I've finally gotten my Wet Pot, the self-watering plant pot I was craving for. The promise is the answer to my biggest plant problems: watering. Wet Pot is an elegant self-watering pot, making the maintenance of my many plants easy as pie. Made in terracotta and glass, the choice of traditional materials praised by indoor gardeners is a signature from the Swedish designers. At first glance, the look and feel are really attractive: simple yet beautiful. After several months of use, it's my favorite. My Golden Pothos plants water themselves while I'm away, all year round. Thank you Wet Pot!
Honestly, it's simple and it's clever.
Wet Pot is more than just a terracotta pot in a glass vase. It's been specifically designed to let a perfect amount of water through the clay by a "capillarity attraction" effect. It's easy to refill the tank without having to move any piece. Unlike other quirky self-watering pots, this one allies simplicity, style and efficiency, all of that at a moderate price point. The only downside is that it's usually sold-out and is not present in every country yet. If you’d like to purchase one, send your details over to me (you can use the contact form) and I will get back to you.
Tips for making the most out of your wet pot
Choose a plant that likes water and moist soil: for example, a plant that would require a weekly watering. Avoid picking cacti, succulents or plants that prefer dry soil, because the wet pot provides a constant humidity. Before you start next step, beware that dealing with soil can create a mess if you’re indoors, so go outside if you can or place some newspapers to cover the surfaces.

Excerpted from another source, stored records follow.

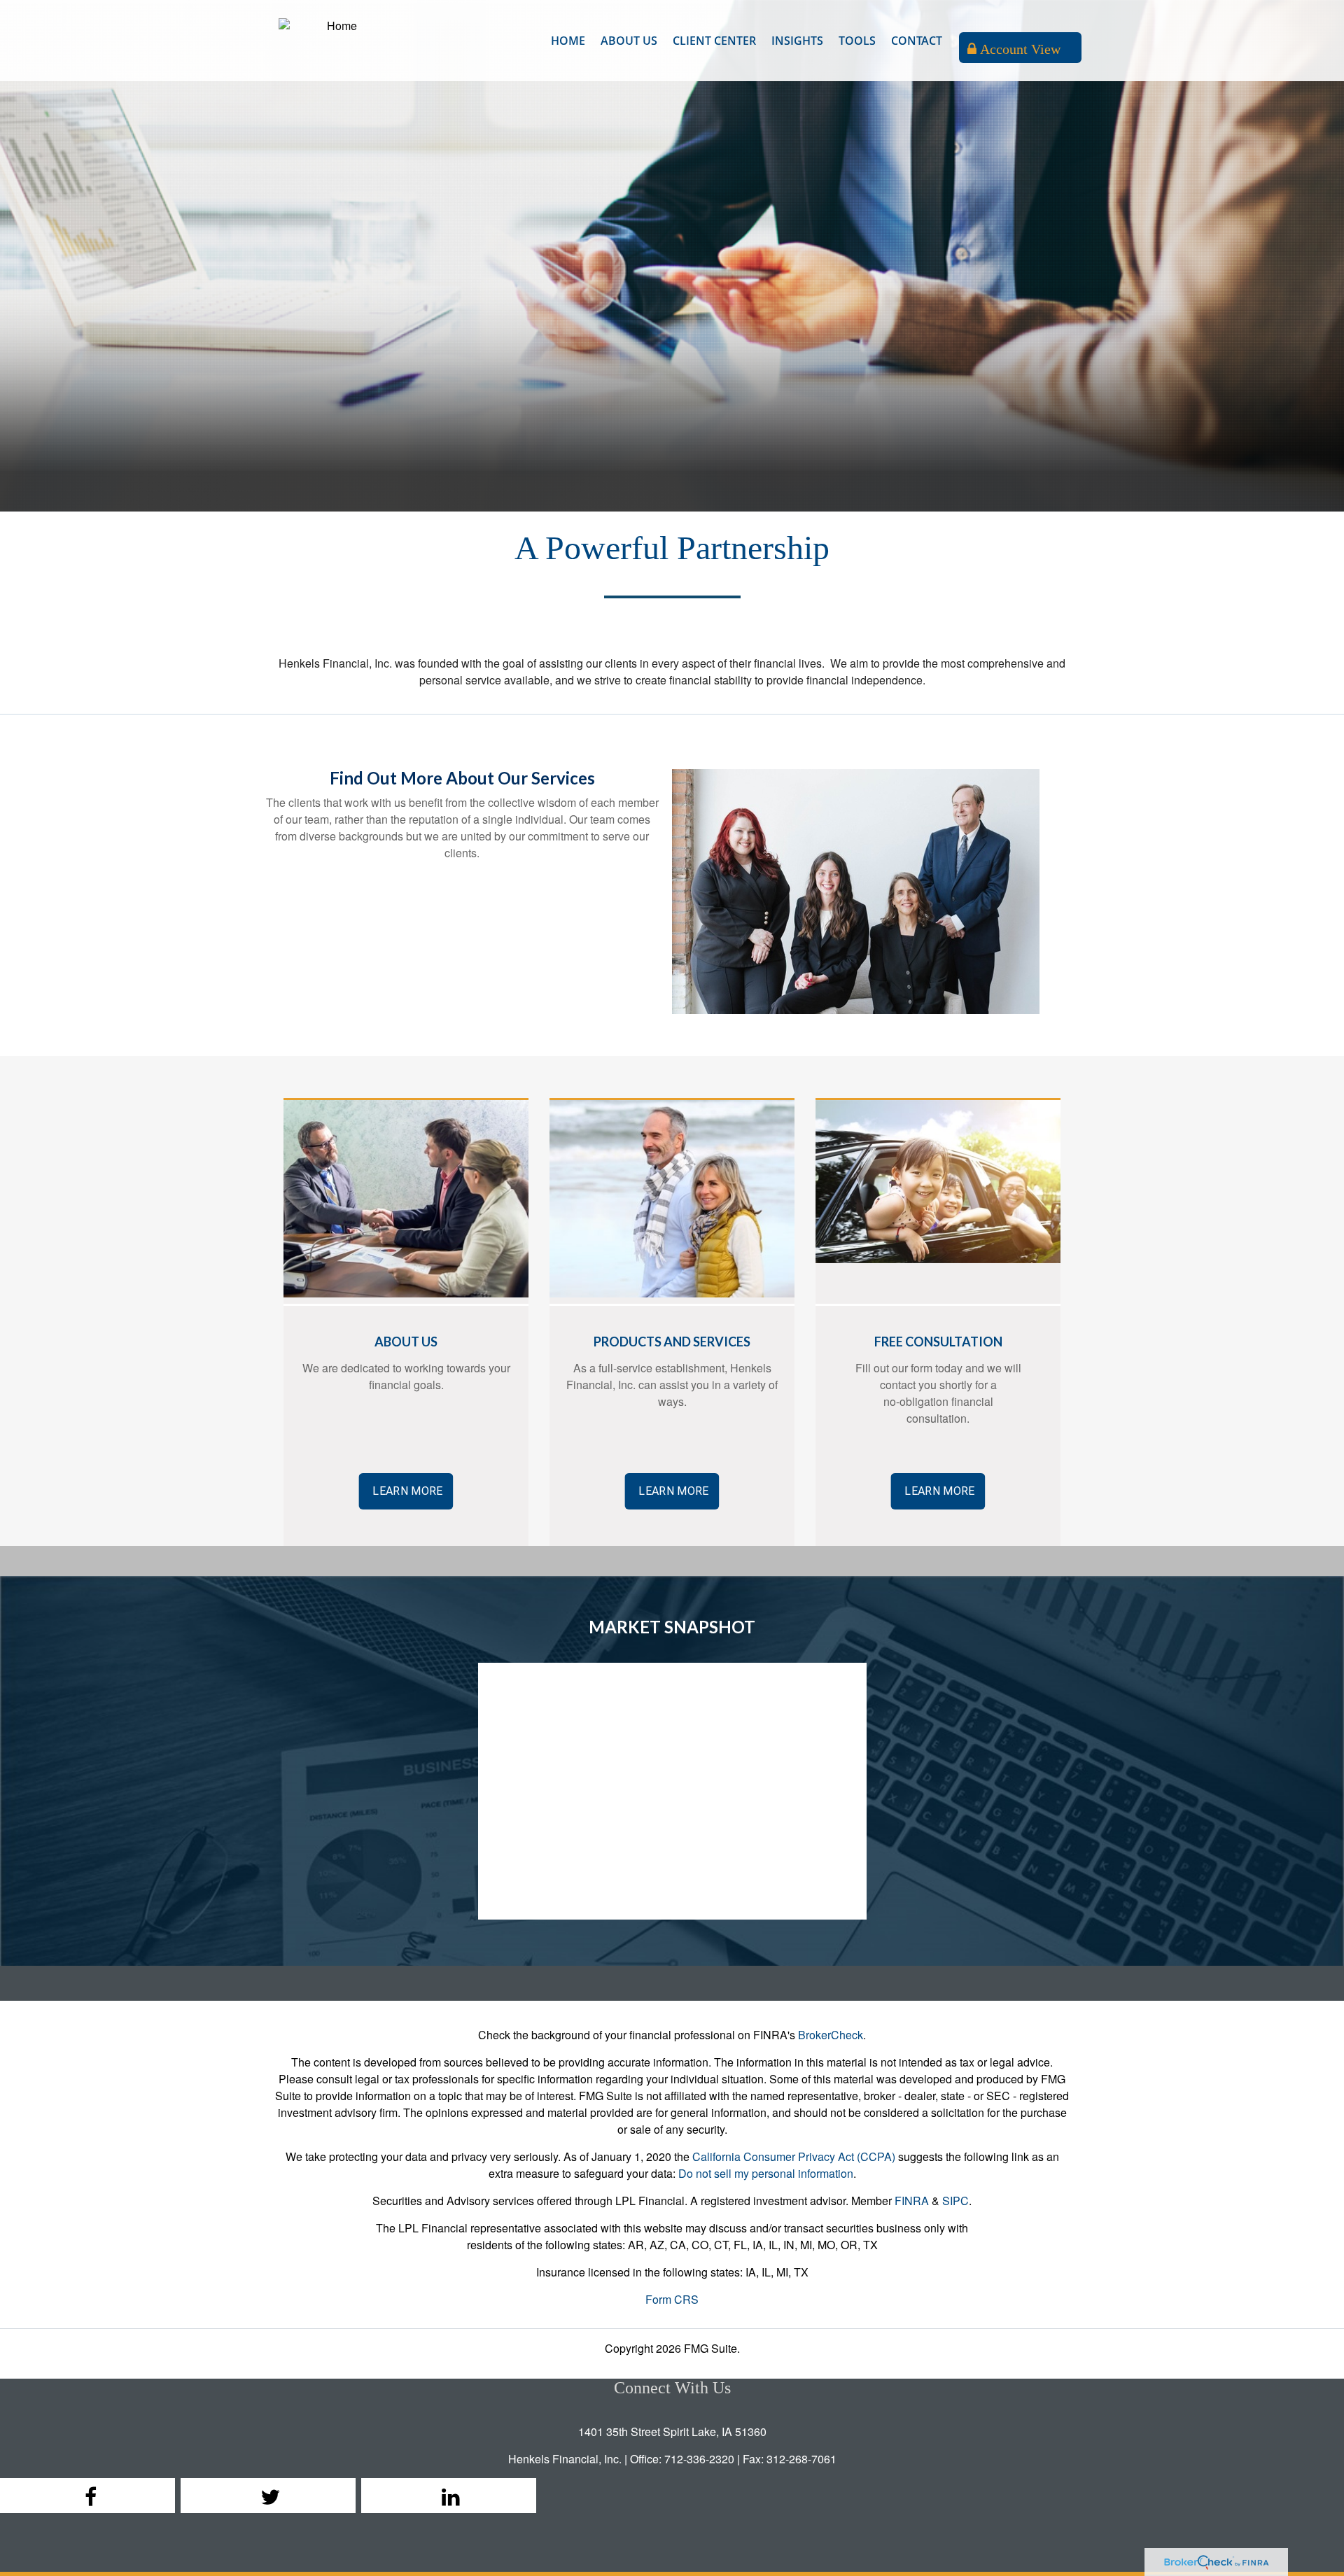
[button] (629, 40)
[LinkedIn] (448, 2495)
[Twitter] (268, 2495)
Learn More (407, 1491)
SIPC (955, 2201)
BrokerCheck (830, 2035)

Choose a Wet Pot size that fits your plant. Wet Pots comes in several sizes (Extra Small, Small, Medium, Large). As a rule of thumb, small plants have more chances to fit in.
Transplant. Once you’ve picked your plant, you’ll have to transplant it from its original pot into the clay pot. First, cover the bottom of the clay pot with some fresh houseplant soil. Now, gently take the plant out of its previous pot, making sure not to break roots. I find it easier to use a long tool or the back of a knife to ease the process. Then, you place the plant inside the Wet Pot and you just completed step 2.

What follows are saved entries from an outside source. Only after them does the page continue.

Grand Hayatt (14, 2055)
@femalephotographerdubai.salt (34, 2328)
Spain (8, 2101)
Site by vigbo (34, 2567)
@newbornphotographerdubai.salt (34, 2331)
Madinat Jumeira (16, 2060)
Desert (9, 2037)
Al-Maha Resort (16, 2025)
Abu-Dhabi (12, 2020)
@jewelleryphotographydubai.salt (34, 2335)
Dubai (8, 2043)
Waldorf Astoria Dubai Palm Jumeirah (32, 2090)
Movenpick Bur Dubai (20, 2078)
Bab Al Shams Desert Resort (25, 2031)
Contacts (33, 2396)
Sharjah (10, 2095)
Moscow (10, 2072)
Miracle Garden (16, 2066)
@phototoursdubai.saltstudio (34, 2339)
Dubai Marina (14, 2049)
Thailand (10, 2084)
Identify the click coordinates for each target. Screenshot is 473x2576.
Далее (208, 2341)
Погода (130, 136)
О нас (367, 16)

Even the soil out. Once you placed the plant inside the Wet Pot, add soil all around it, making sure that there is soil in contact with the entire surface of the inner walls of the pot. You can gently firm the soil with your fingers to make sure that there is no major empty space and add more soil on top. No need to push hard either, otherwise the soil will be too compact and lack oxygen. Congrats, you now have a potted plant!
Fill the water reservoir. Before filling the water reservoir, place the clay pot inside the glass vase. Using a watering can with a long neck, fill the water reservoir with fresh water. Ta-da! You just created a self-watering plant that will require absolutely no work from you to keep healthy.
Top with a layer of pebbles or moss or decorative material. I noticed that if this last step is skipped, the moist soil can attract flies. To avoid this, I topped the soil with a decorative layer of fine pebbles. This gives extra character to my plant and I’m pretty satisfied with the end result. I let you be your own judge, but that’s been totally worth it for me:
Clean it from time to time
WHY SELF-WATERING POTS FOR MY PLANTS?
I often created root rot by over-watering plants after a long period of neglect. A self-watering pot brings constant moisture to the plant, without having to rely on my intervention. That’s the main reason that pushes me to adopt self-watering pots. There are different types and I will reveal my favorite self-watering pots in a next article. Meanwhile, you can check the range available on Amazon:
CONCLUSION: GIVE YOUR PLANTS SOME LOVE
Perfect for beginners, busy or forgetful urban citizens, self-watering pots plant pots can give you peace of mind when it comes to watering. I hope you liked my review of the Wet Pot and that you learned something useful for your house plants. This has the potential to give your plants some extra love!